STAT Opinion: NEJM, other journals: provide more transparency about conflicts of interest or don’t publish conflicted articles
By Martin F. Shapiro and Sidney M. Wolfe
The following piece was published by Stat on May 19, 2022. To find the full piece, please click here.
Are medical journals reliable sources of objective information, or do they, at times, act as shills for the pharmaceutical industry and other interests? We believe the latter after reading a Perspective article on drug pricing in the New England Journal of Medicine (NEJM) that presented the perspective of the pharmaceutical industry on what drugs should cost without explicitly revealing the industry ties of its authors.
Editorial content in journals is expected to provide objective information about medical science, care, and health policy. That objectivity is threatened by authors of editorials, review articles, and other “perspective” pieces with critical conflicts of interest due to financial associations with the topics being discussed. To prevent this, or at least limit it, the International Committee of Medical Journal Editors advocates transparency about such conflicts.

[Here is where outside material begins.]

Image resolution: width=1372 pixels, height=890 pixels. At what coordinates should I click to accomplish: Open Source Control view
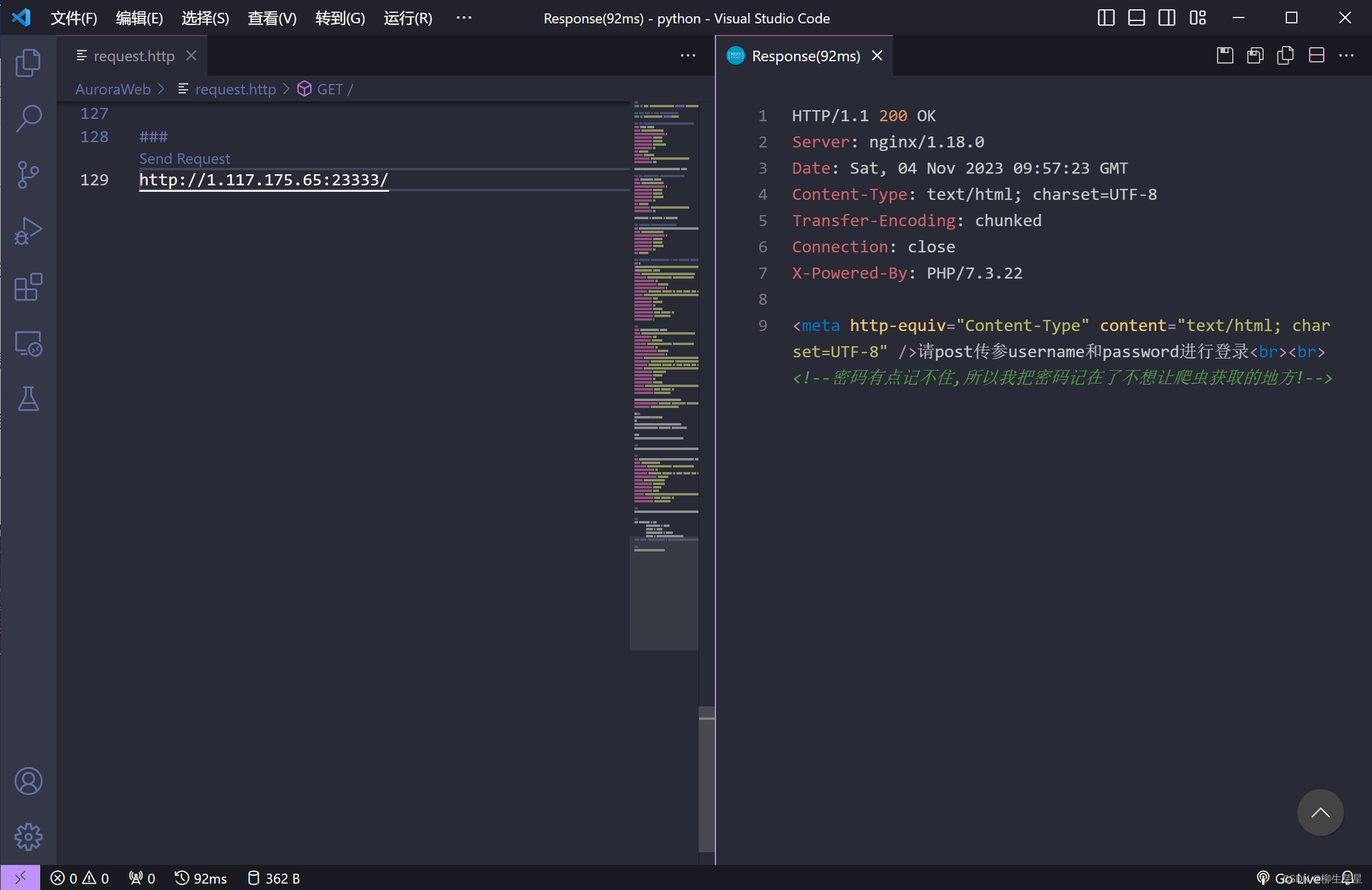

Many journals, including NEJM, have adopted such policies, and collect information from authors on their conflicts. For research articles, they judge that to be sufficient. For editorials and reviews, they specify their level of tolerance for relationships to companies with financial interests in the topic. Many journals also publish perspective pieces that are more akin to editorials but that are not always explicitly mentioned in conflicts disclosure policies. A particularly good test of whether these policies solve the problem of conflicts of interest occurs when they publish articles on topics with major implications for corporate players in health care.